Fakta di atas diperkuat oleh riset yang dilakukan Lembaga Kajian Islam dan
Perdamaian (LaKIP). Dalam risetnya tentang radikalisme di kalangan siswa
dan guru Pendidikan Agama Islam (PAI) di Jabodetabek, pada Oktober
2010-Januari 2011, LaKIP menemukan sedikitnya 48,9 persen siswa
menyatakan bersedia terlibat dalam aksi kekerasan terkait dengan agama
dan moral. Bahkan yang mengejutkan, belasan siswa menyetujui aksi
ekstrem bom bunuh diri tersebut.
Apapun faktor yang melatari, adalah tugas kita bersama untuk membentengi
mereka dari radikalisme dan terorisme.

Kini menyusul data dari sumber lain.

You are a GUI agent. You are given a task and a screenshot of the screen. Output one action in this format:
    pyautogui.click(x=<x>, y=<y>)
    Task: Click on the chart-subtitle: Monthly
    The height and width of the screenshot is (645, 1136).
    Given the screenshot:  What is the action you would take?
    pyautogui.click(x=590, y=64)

Untuk membentengi para pemuda
dan masyarakat umum dari radikalisme dan terorisme, Badan Nasional
Penanggulangan Terorisme (BNPT), menggunakan upaya pencegahan
melalui kontra-radikalisasi (penangkalan ideologi).
Menyaring informasi yang didapatkan juga merupakan salah satu cara yang
dapat dilakukan untuk mencegah pemahaman radikalisme dan tindakan
terorisme. Hal ini dikarenakan informasi yang didapatkan tidak selamanya
benar dan harus diikuti, terlebih dengan adanya kemajuan teknologi seperti
sekarang ini, di mana informasi bisa datang dari mana saja.